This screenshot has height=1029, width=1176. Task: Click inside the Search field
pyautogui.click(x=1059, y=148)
==
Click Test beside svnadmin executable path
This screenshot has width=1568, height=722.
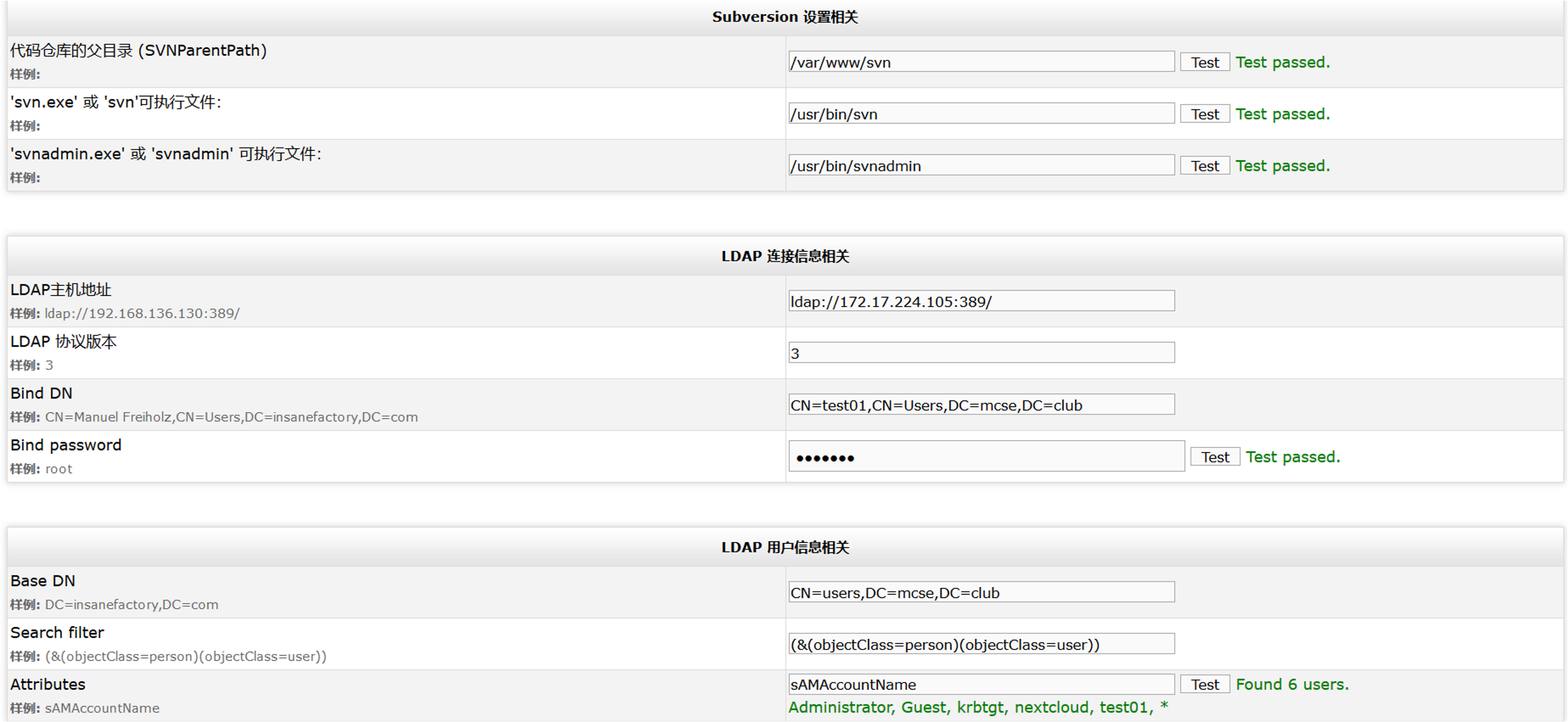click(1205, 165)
...
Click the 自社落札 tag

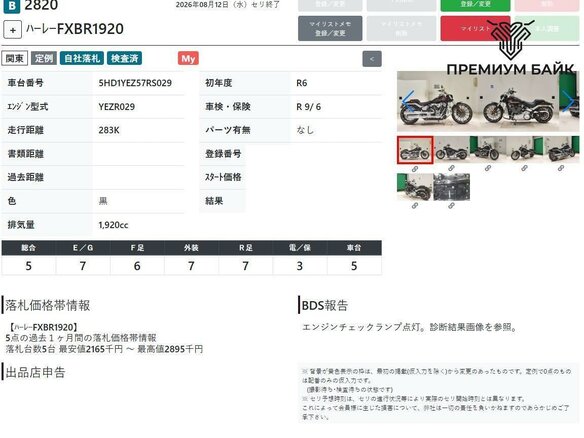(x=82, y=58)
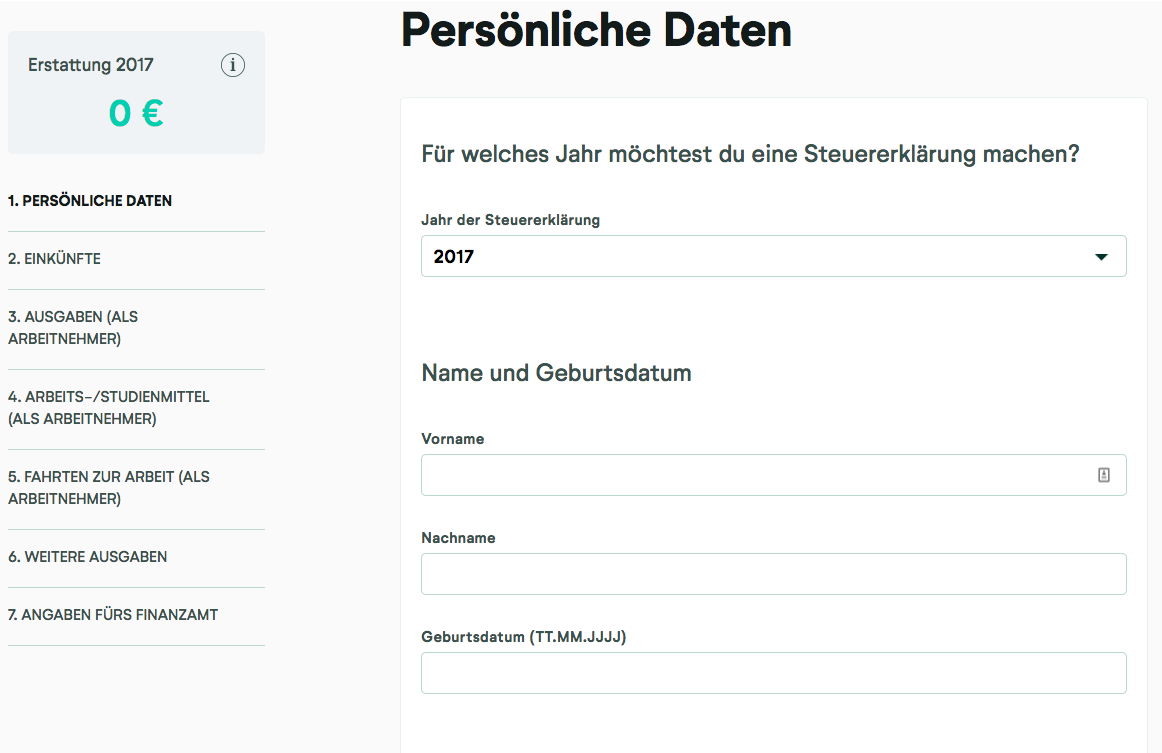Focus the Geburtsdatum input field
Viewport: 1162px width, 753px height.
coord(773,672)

■ TASK TO CARRY OUT:
Extract the lines of the listing running from the line that contains "This screenshot has height=1029, width=1176." through the line that contains "pyautogui.click(x=1059, y=148)", both included, and reproduce them word for word.

■ FINISHED ANSWER:
This screenshot has height=1029, width=1176. Task: Click inside the Search field
pyautogui.click(x=1059, y=148)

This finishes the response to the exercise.